Tax expenditures (TEs) are deviations from a benchmark tax system. The benchmark acts as a reference point and should not be interpreted as optimal from a tax policy perspective. A benchmark tax system is typically defined using one, or some combination, of the following three approaches (OECD, DIAN and Minhacienda, 2021[1]):
Reference tax law approach. Under this approach, a country’s existing tax system becomes the starting point for defining the benchmark. A TE is an explicit concession that departs from what is considered a generally applicable tax provision under the existing tax law.
Conceptual approach.
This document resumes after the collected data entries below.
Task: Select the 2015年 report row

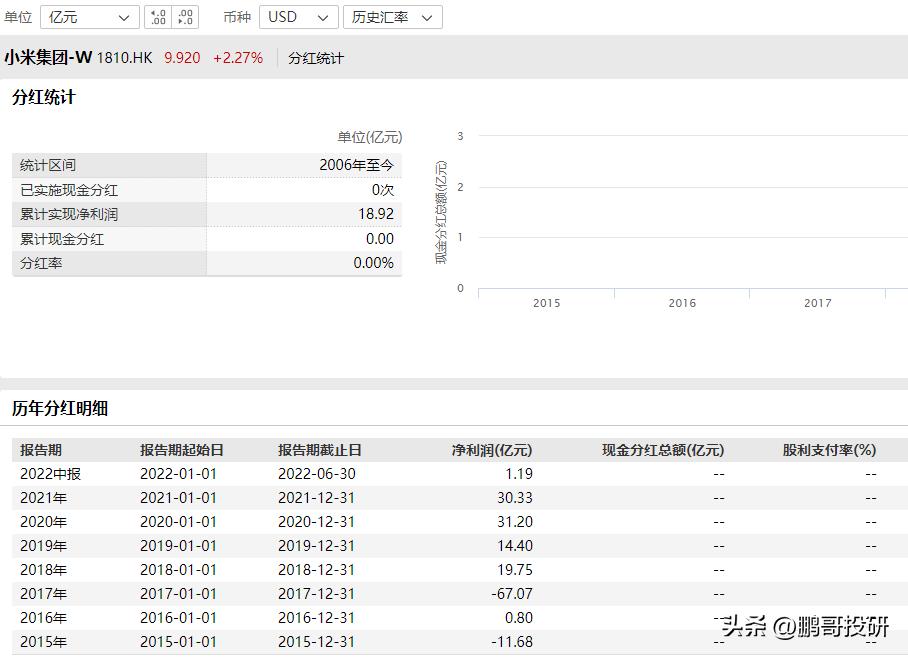Action: [x=48, y=641]
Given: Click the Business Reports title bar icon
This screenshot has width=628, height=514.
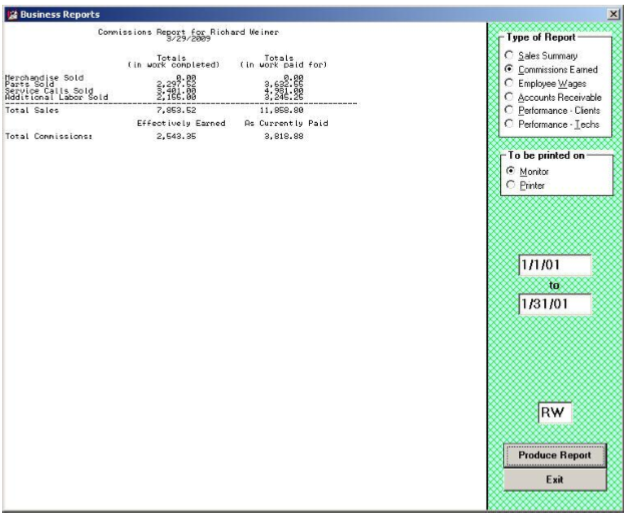Looking at the screenshot, I should [x=10, y=10].
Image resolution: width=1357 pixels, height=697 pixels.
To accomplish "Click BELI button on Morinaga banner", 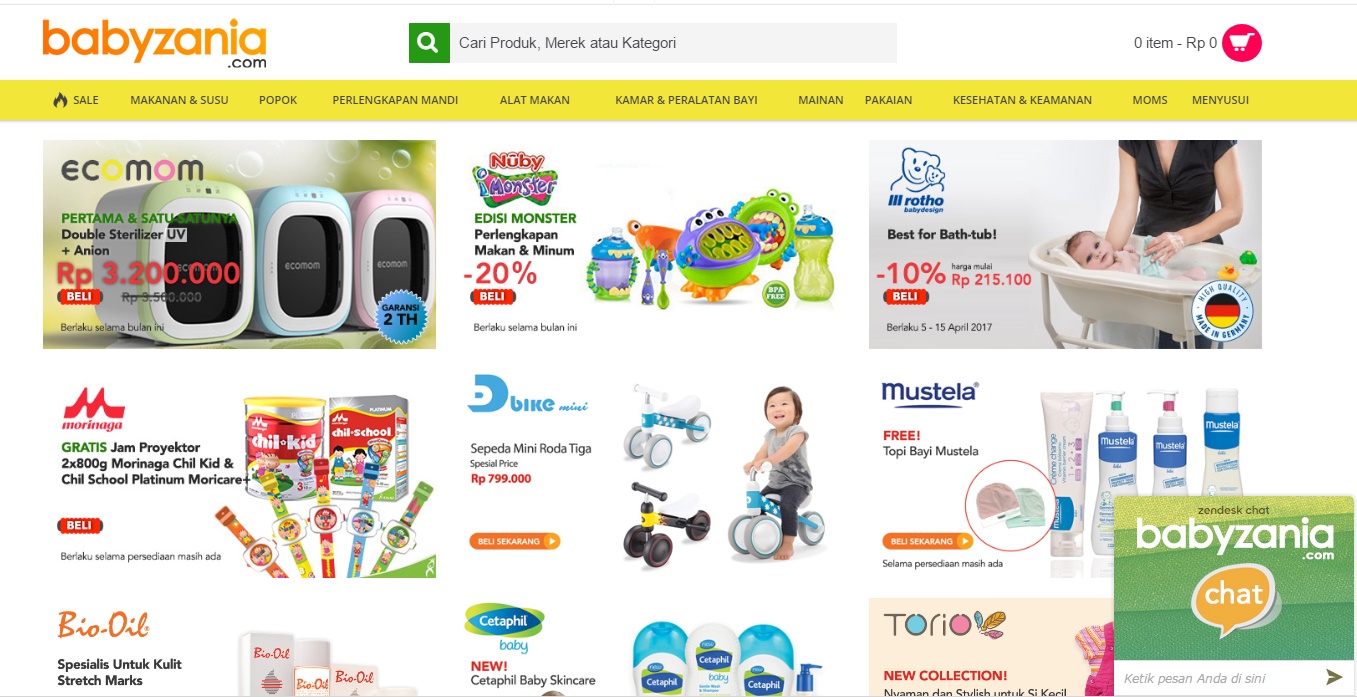I will tap(80, 525).
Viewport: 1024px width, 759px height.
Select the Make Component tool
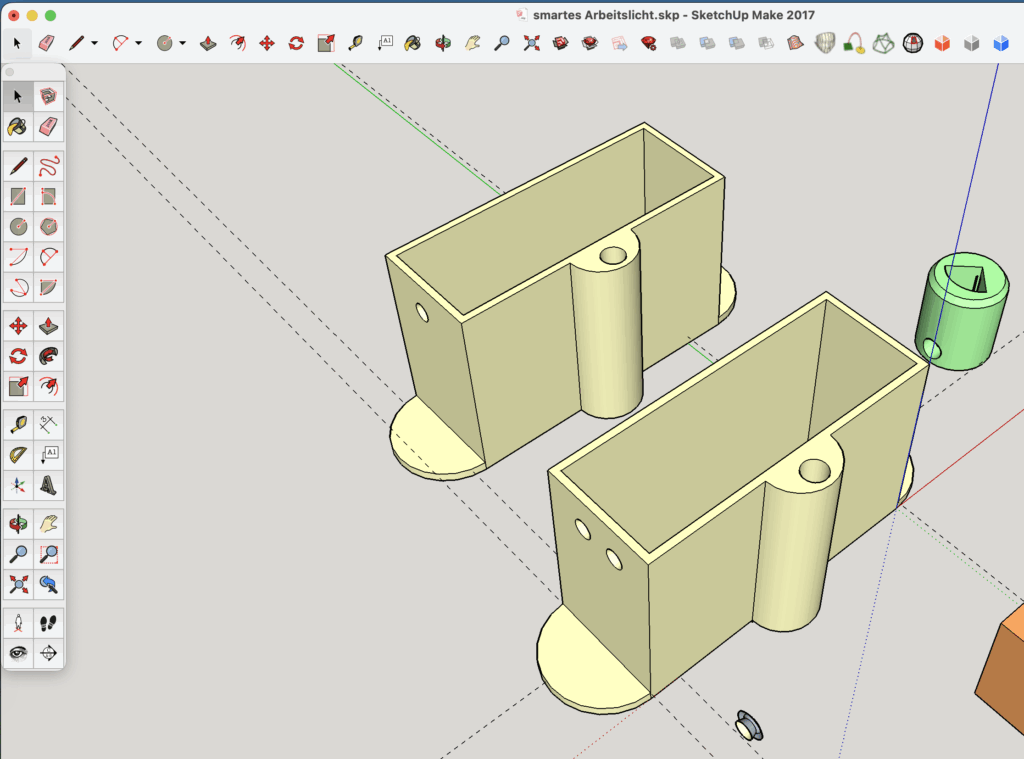pos(47,96)
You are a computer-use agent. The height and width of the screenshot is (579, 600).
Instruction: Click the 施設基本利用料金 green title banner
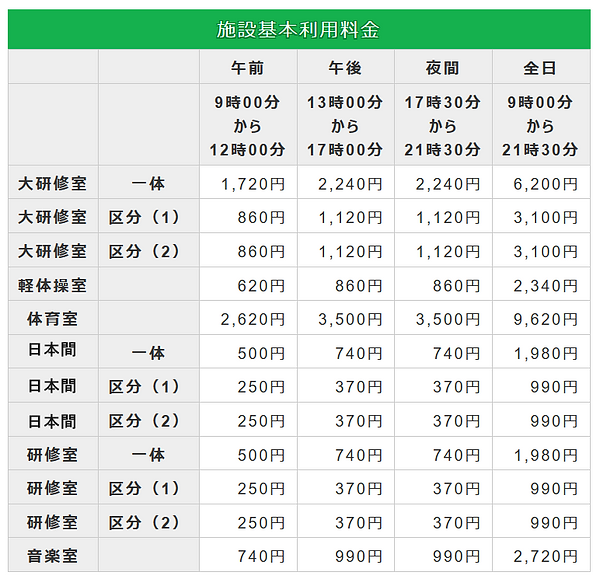click(298, 29)
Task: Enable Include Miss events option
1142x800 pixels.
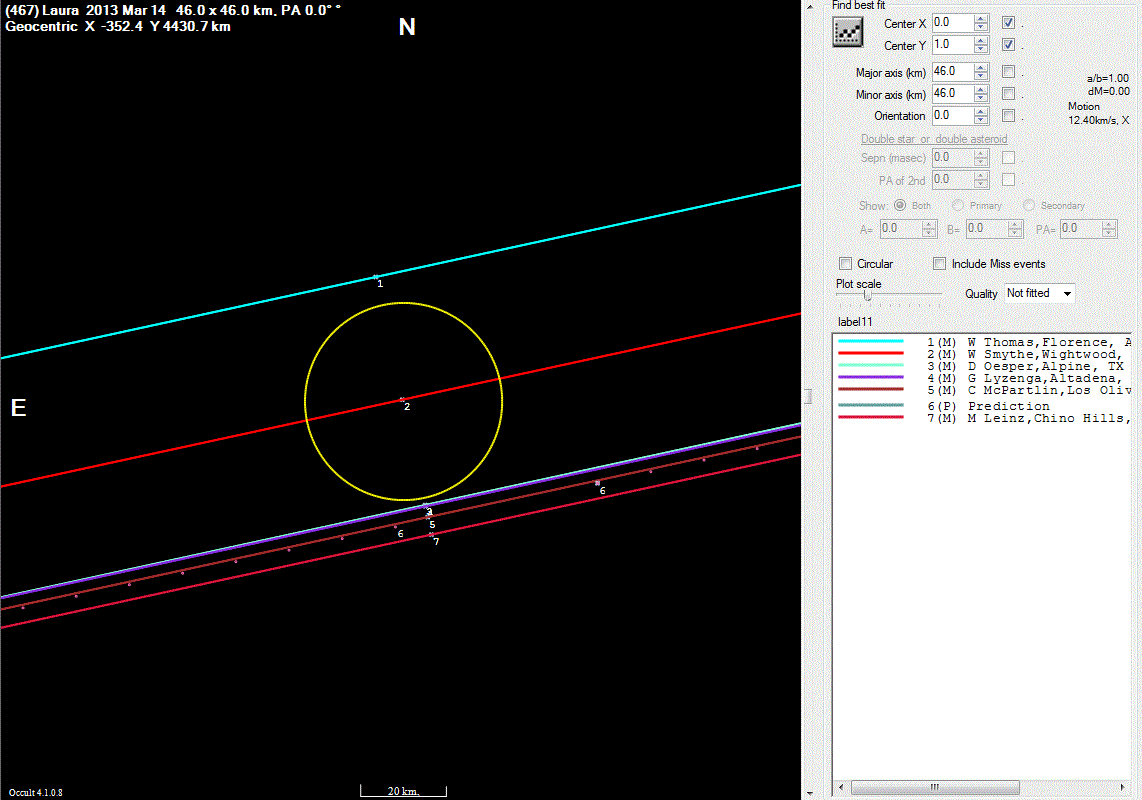Action: click(x=940, y=264)
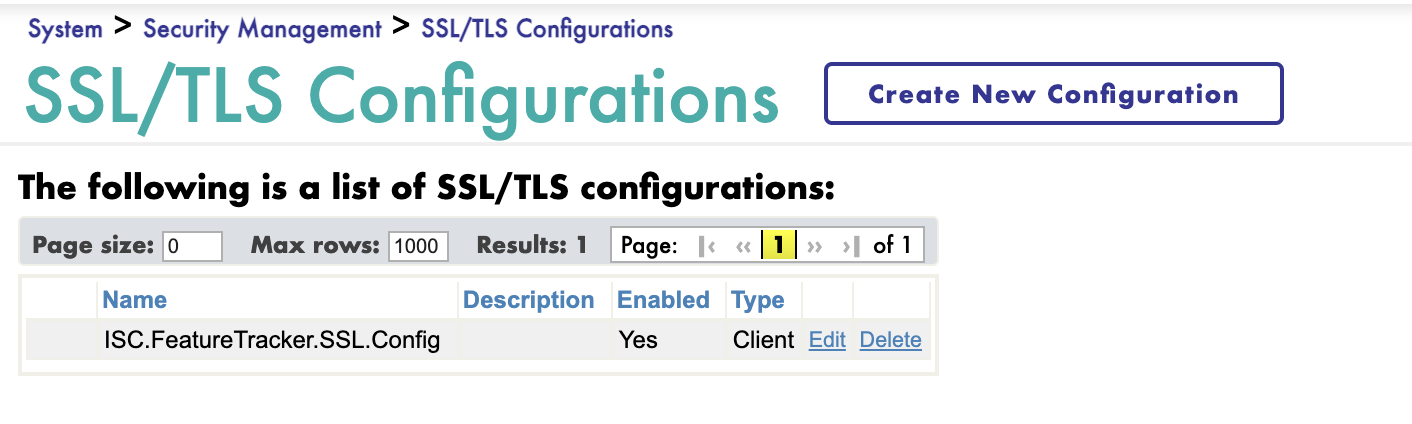The image size is (1412, 424).
Task: Open SSL/TLS Configurations breadcrumb link
Action: (x=547, y=29)
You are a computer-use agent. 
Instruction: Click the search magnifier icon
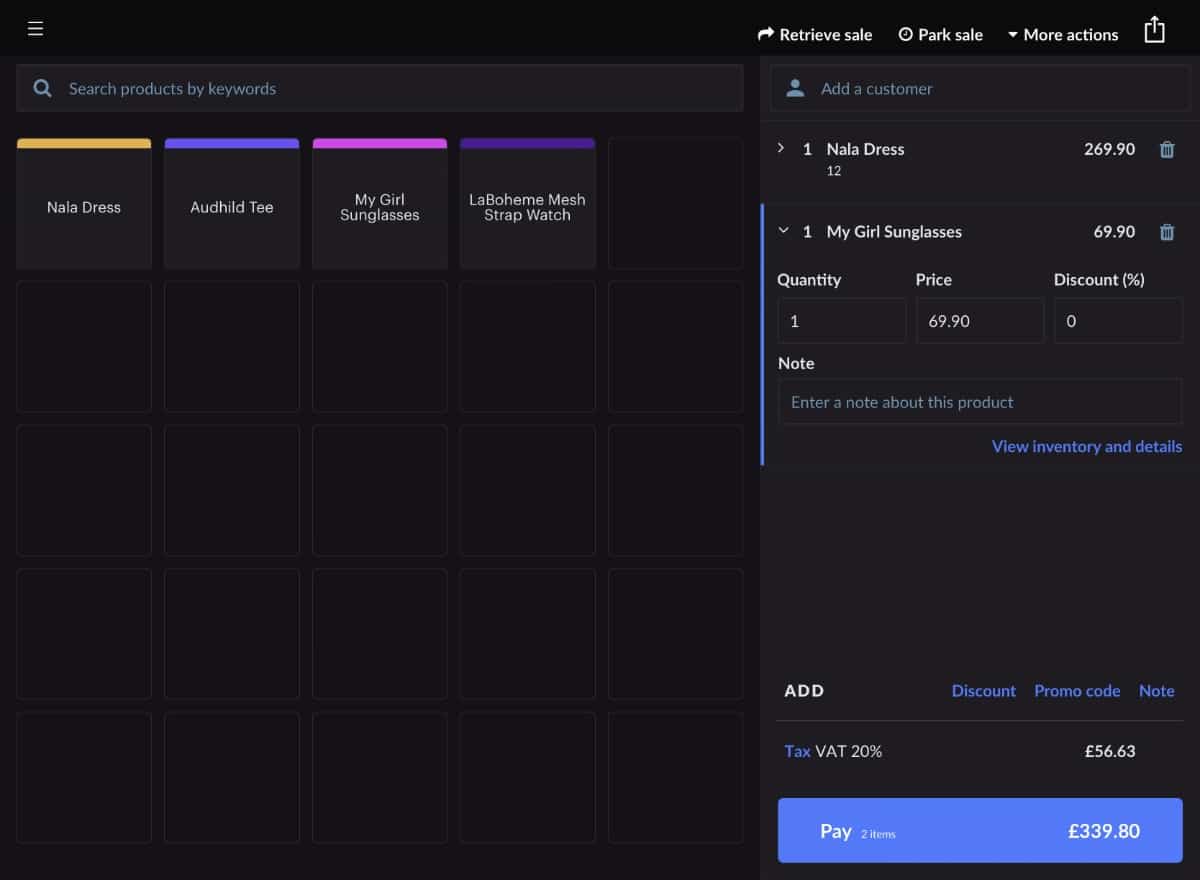42,89
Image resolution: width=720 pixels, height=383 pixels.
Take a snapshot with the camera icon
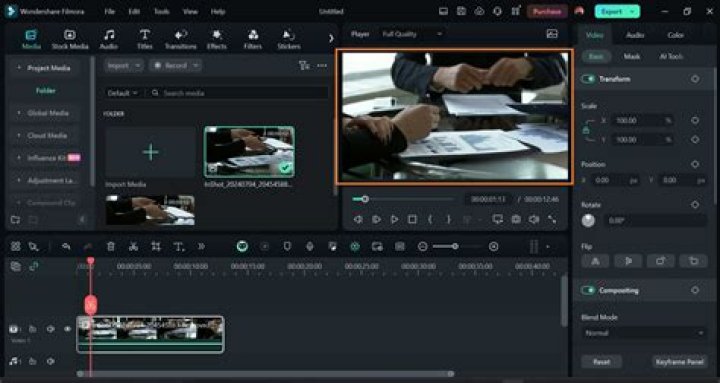[x=516, y=220]
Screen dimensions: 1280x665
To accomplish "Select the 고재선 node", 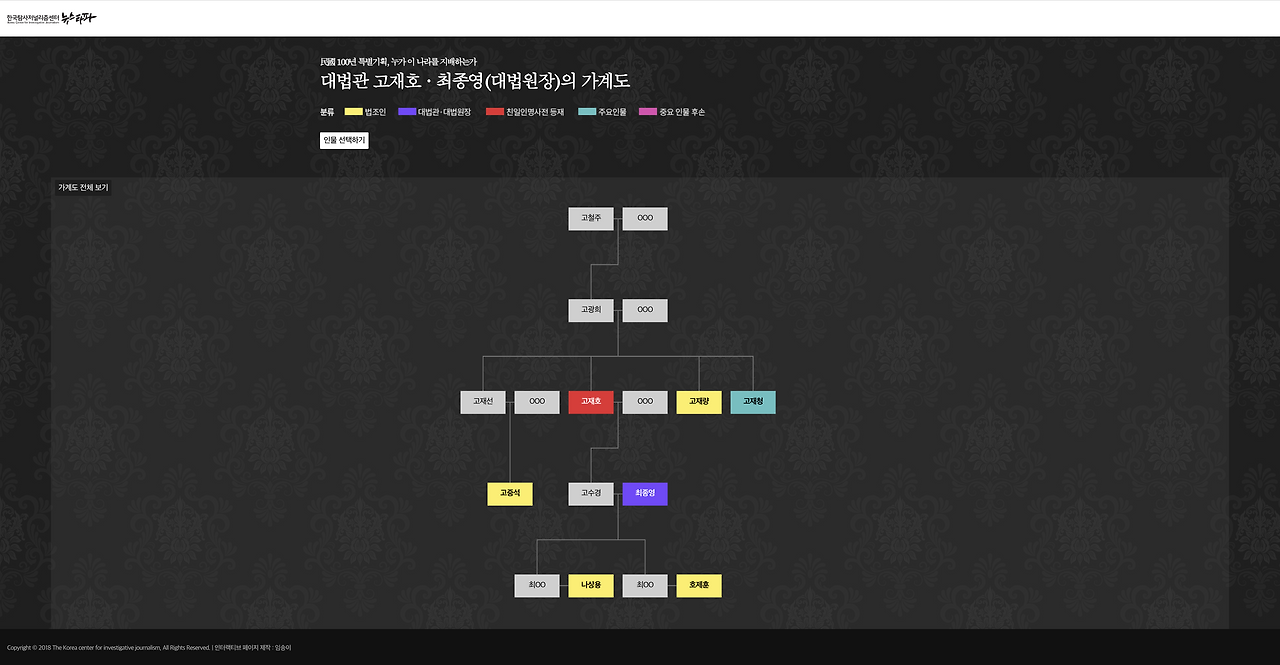I will point(483,402).
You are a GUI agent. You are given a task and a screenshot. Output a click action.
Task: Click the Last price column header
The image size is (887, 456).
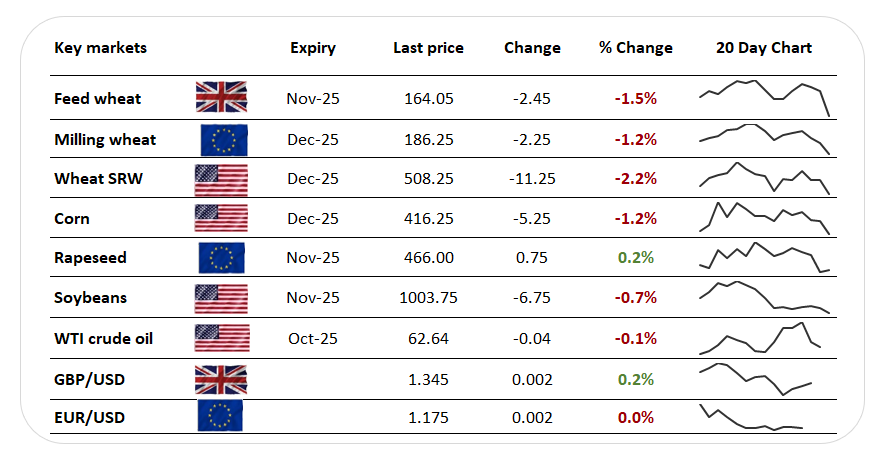pyautogui.click(x=428, y=48)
This approach defines a normative benchmark tax system based on a theoretical concept of comprehensive income or consumption that provides guidance on how tax policy should be defined, irrespective of whether this benchmark accurately reflects existing tax law.
Expenditure subsidy approach. This approach seeks to cost only those concessions that are clearly analogous to an expenditure subsidy. This method is rarely used in practice (see (Australian Government the Treasury, 2021[2]) for an example) and it would likely result in a narrower list of TEs than under the other two approaches.
While most countries follow a reference tax law approach (see Table A A.1), some countries apply a hybrid approach defining the benchmark more broadly than under a legal reference approach by including some of the most fundamental aspects of the tax systems into the benchmark. For example, Canada defines its tax benchmark as the “tax structure that is characterized only by the most fundamental aspects of a tax system” (Department of Finance Canada, 2021[3]). In a similar spirit the Australian TE reports states “The choice of tax benchmark unavoidably involves judgment and therefore, may be contentious in some cases. These judgments are informed by long-standing features of the tax system, practice in TE publications in other jurisdictions and consultation with stakeholders.” (Australian Government the Treasury, 2021[2]) Finally, all TE reports that follow a mixed approach indicate that the tax benchmark should not be interpreted as an indication of the way activities or taxpayers ought to be taxed.